Viele Gestalten der Kirche, viele Kirchen und Gottesdienste und Predigten in ihnen, viele verzerrten Bilder Gottes, der jetzt auch noch für diese Pandemie verantwortlich gemacht wird, der damit diese Ach-so-schlimm-gewordene-Welt straft, erinnern ihn an Grabmäler eines toten Gottes und eines toten Glaubens:
«Viele Täter grauenhafter Taten, denen unlängst die Masken einer eifrigen Frömmigkeit von Gesicht gefallen sind [oder gerissen wurden], einschließlich der vergötterten Gurus mancher Bewegungen in der Kirche, erinnern uns wiederum an die Worte Christi über die Pharisäer, die wie Gräber aussehen: von außen weiß und rein, innen voller Fäulnis.» (S. 86)
Aber statt zu klagen und zu verdammen sollen wir lieber in die Welt hinausgehen und dort Jesus wahrnehmen bzw. ihn auferstehen lassen:
«Denken wir an die am Coronavirus Erkrankten und ihre Nächsten, an die Ärzte und das medizinische Personal, aber auch an viele andere, die von der gegenwärtigen Situation hart getroffen sind, die sie sozial isoliert und ihnen viel Schwierigkeiten bereitet. Denken wir an sie nicht nur im Gebet, sondern bezeugen wir ihnen persönlich Nähe und aufrichtiges Interesse; bemühen wir uns im Rahmen unserer Möglichkeiten, den anderen zu helfen. Erinnern wir uns daran, dass der Dienst an den Bedürftigen ein nicht zu vernachlässigender Bestandteil unseres Gottesdienstes ist, des Dienstes an Gott.» (S. 63)
Diese Passagen und das gesamte Buch sind für mich wie Fett und Mark, an dem meine Seele satt wird (Psalm 63,6) und mich zunehmen lässt ohne es auf der Waage bereuen zu müssen.
Ostern mit mehr Gewicht
Ich freue mich auf Ostern.
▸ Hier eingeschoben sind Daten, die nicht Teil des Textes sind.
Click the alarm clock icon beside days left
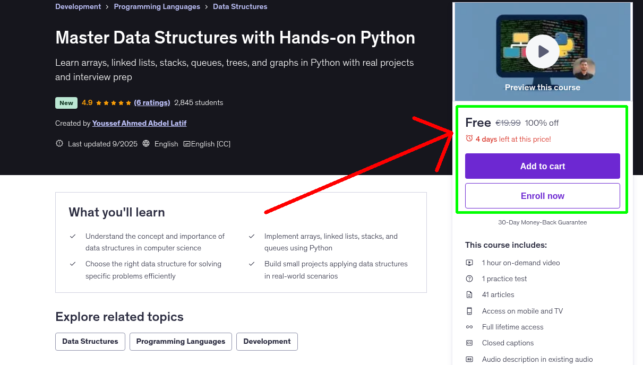 tap(469, 138)
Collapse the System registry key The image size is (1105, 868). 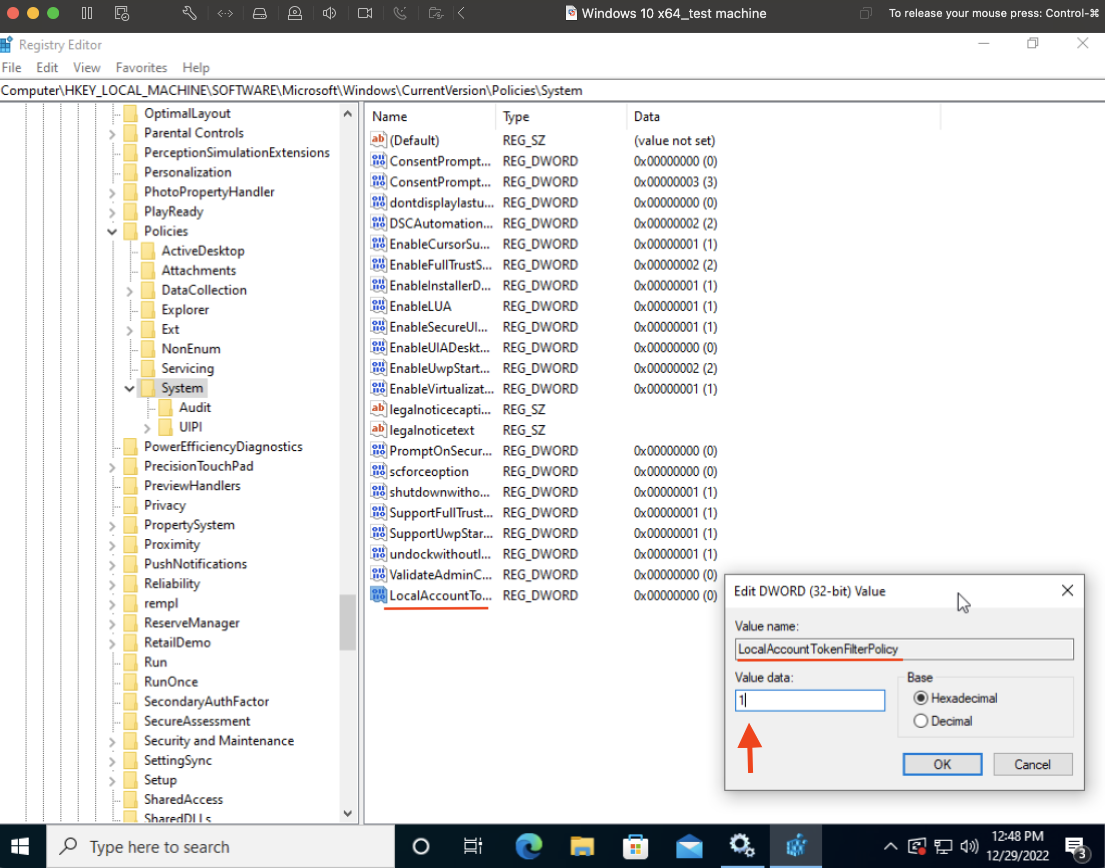click(130, 388)
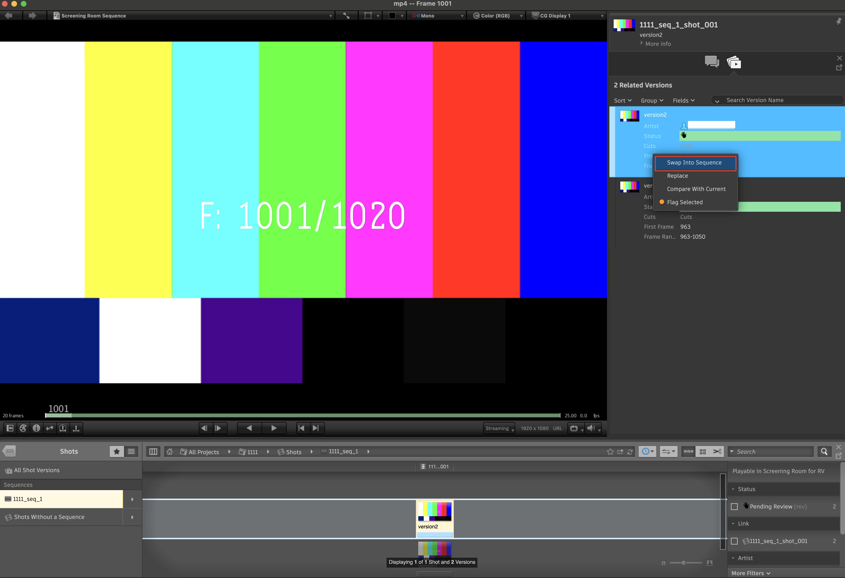Open the Sort dropdown in Related Versions
The width and height of the screenshot is (845, 578).
click(x=622, y=101)
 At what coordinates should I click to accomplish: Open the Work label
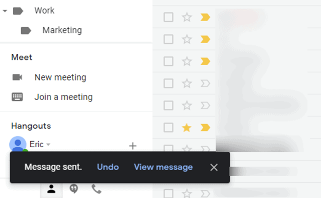point(44,10)
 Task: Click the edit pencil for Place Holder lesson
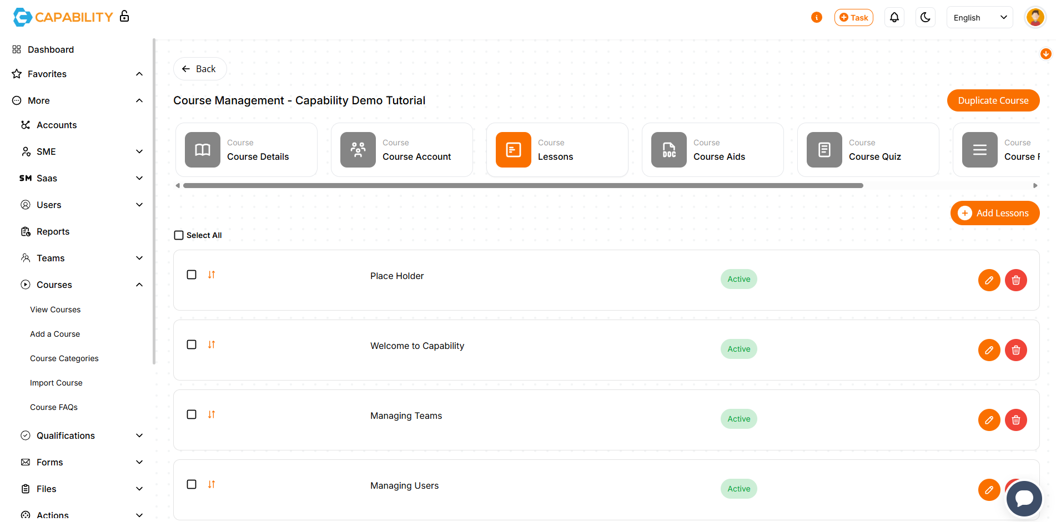click(x=989, y=280)

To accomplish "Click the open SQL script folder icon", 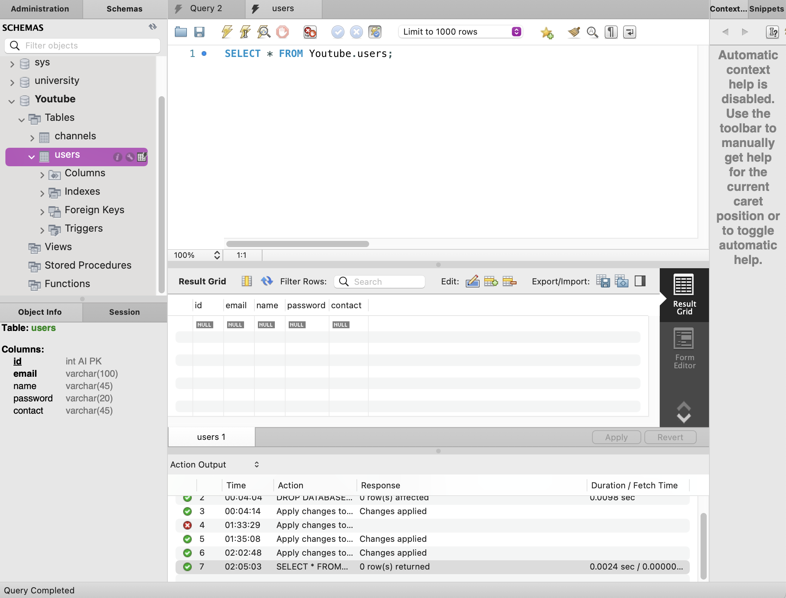I will 181,32.
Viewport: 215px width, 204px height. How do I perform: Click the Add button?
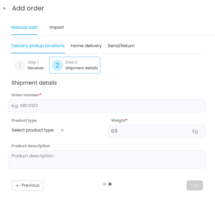point(194,185)
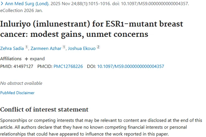The width and height of the screenshot is (206, 137).
Task: Click affiliation superscript 2 after Joshua Ekouo
Action: tap(98, 47)
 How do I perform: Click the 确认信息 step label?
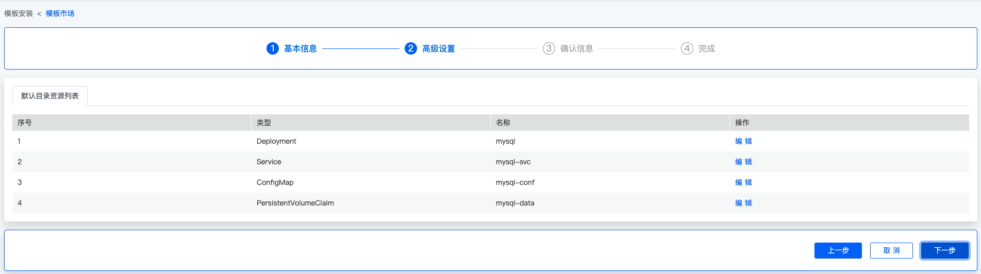(577, 48)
Aber ich meine damit nicht nur das liturgische Fest vom 1. April an, sondern jeden Tag, an dem Christinnen und Christen nicht nur streamen, sondern strömen, nicht lethargisch, sondern kreativ sind und hinausgehen, um Jesus Hand und Fuss und Herz zu geben.
Der kantonale Seelsorgerat hat im Januar zusammengetragen, was derzeit Pfarreien leisten:
- Mittagstische für Bedürftige vor Ort oder als Take-Away,
- Nachbarschaftshilfe von Jung und Alt,
- Einsammeln von Lebensmitteltaschen und
- Zubereiten von warmen Mahlzeiten und Entsenden von freiwilligen Helfern für Bedürftige auch ausserhalb der eigenen Kirchgemeinde,
- Vorlagen für Gottesdienste in der Familie,
- Stationen-Wege für Kinder und Erwachsene zu Ostern oder Advent und Weihnachten,
- Gottesdienste im Freien,
- neue Formen von Spiritualität und Ritualen,
- Online-Gottesdienste mit guter Regie und Qualität,
- gemeinsame Spaziergänge statt Sitzungen,
- Waldweihnacht und Lagerfeuer,
- Zeichen der Aufmerksamkeit wie Briefe und Karten,
- Weihnachtsessen nach Hause geliefert,
- persönliche Gespräche am Telefon mit oder ohne Bildübertragung,
- Bibelteilen im Chat, Kontakt auf dem örtlichen Markt oder im Einkaufszentrum…
All das und vieles mehr belegt, dass Jesus die Tür geöffnet, der Stein vom Grab weggewälzt wird und er auferstehen darf mitten in unserer Welt.
Ich schliesse mich sehr gerne den Worten der Präsidentin a.i. des Seelsorgerats, Angelika Hecht, an, die sie in einem Brief an die Pfarreileitenden und Präsidentinnen und Präsidenten der Pfarreiräte schrieb:
«Wir vom Seelsorgerat möchten uns herzlich bedanken für all das Engagement, ob hauptberuflich oder freiwillig, für all die kleinen und grossen Dienste, die in dieser Zeit von Ihnen geleistet wurden, gerade auch die verborgenen, die nicht in unserem Bericht erfasst oder durch die Presse gewürdigt wurden.»
In diesem Sinn können wir als Kirche auch weiterhin enorm zunehmen, auch nach der Fastenzeit oder nach der Corona-Pandemie, ohne es nur ein einiges Mal bereuen zu müssen.
Ich danke Frau Prof. Dr. Silvia Dorn für wertvolle Impulse zu diesem Blog als Reaktion auf «Null Bock auf Fasten».